Make no mistake: this is not the product of laissez-faire capitalism, or a truly free market. We may be in the age of the Internet, said to be inherently libertarian, but we still have with us the legacy of the television era: a highly regulated economic environment, in which the government doled out access to the airwaves while holding them as a "public trust." The development of cable technology broke the monopoly of the networks – and established yet another monopolistic system, or at least a series of local and regional monopolies. The infrastructure set up by these highly regulated and politically-driven markets is the material and technological basis of the evolving Media Trust, and in this sense the AOLTiWa merger is a harbinger of the future. The immediate future may not be One Big Media Company – perhaps there will be two or three global conglomerates – but in the realm of newsgathering and opinion-making the effect will be virtually the same.

THE END OF CYBER-HISTORY?

The apparent demise of the Internet’s original vision of radical decentralization does not mean the end of alternative venues, but only their increased marginalization. Any "content" produced outside of the Big Three, or the Two Majors, will be relegated to the sidelines, or else quickly absorbed into the "mainstream." It’s the end of history, online as well as off, the endpoint in the evolution of the Internet. From now on, the Media Trust will not only record history but also rewrite it, erase it, and recreate it at will.

FOXES IN THE HENHOUSE

Well, then, is that it? What can anybody do about it? Asking government regulators to come in and repair what they have damaged, right a wrong they made possible, is just asking for more of the same. No one can predict what turn technology will take, least of all me. It could be that those precious cables will soon be rotting in the ground, abandoned for some wireless cable-less innovation, and the bottleneck will soon be broken. An upsurge of popular outrage at the plans of the monopolists could break up the cable monopolies and establish a free market cable delivery system more efficiently and productively. The great danger is that the government will be called in to "fix" the problem – by the very foxes that have had their eyes on the hen house all along. That is the story of "reform" and "trust-busting," from the era of Teddy Roosevelt to the present day.
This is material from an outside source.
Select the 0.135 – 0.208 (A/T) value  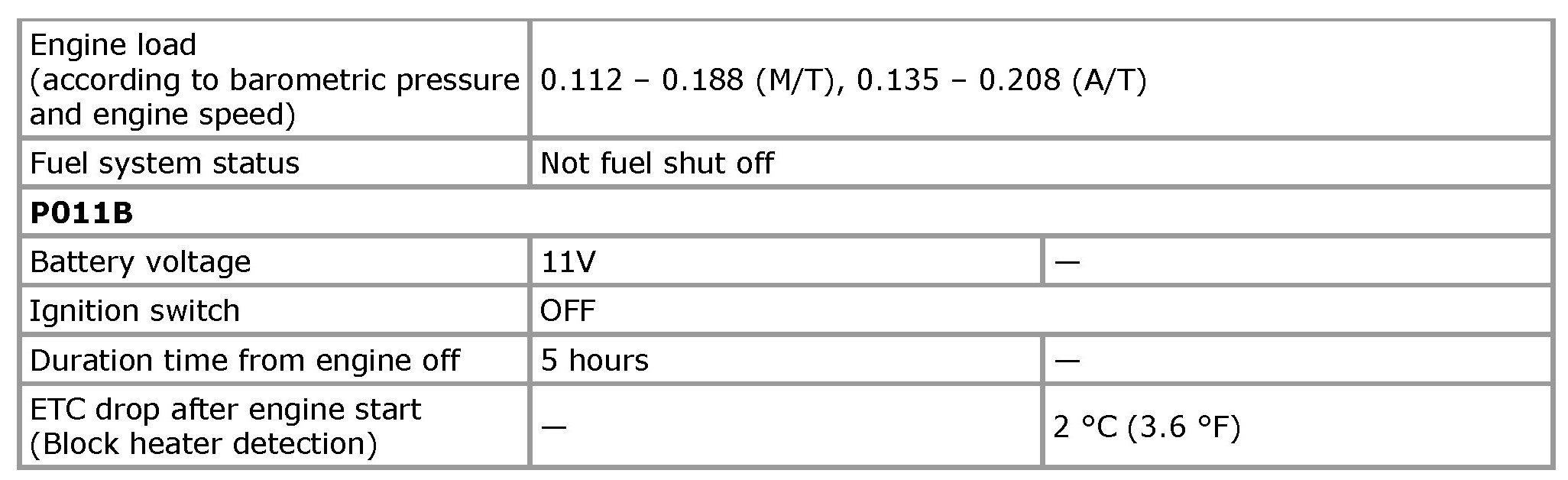click(1001, 79)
YOU SAY YOU WANT A REVOLUTION

It seems that nothing short of a social and political revolution will dislodge the elites in government and the media as cultural gatekeepers and arbiters of political correctness. As to whether or not such a revolution is on the horizon – that’s another column. For now, let us conclude that the much-vaunted role of technology as a way to automatically and effortlessly achieve liberty by rendering government irrelevant was a myth that deserved debunking. I never believed it. It looks like we are learning, the hard way, that elites never give up their power voluntarily, and never leave quietly.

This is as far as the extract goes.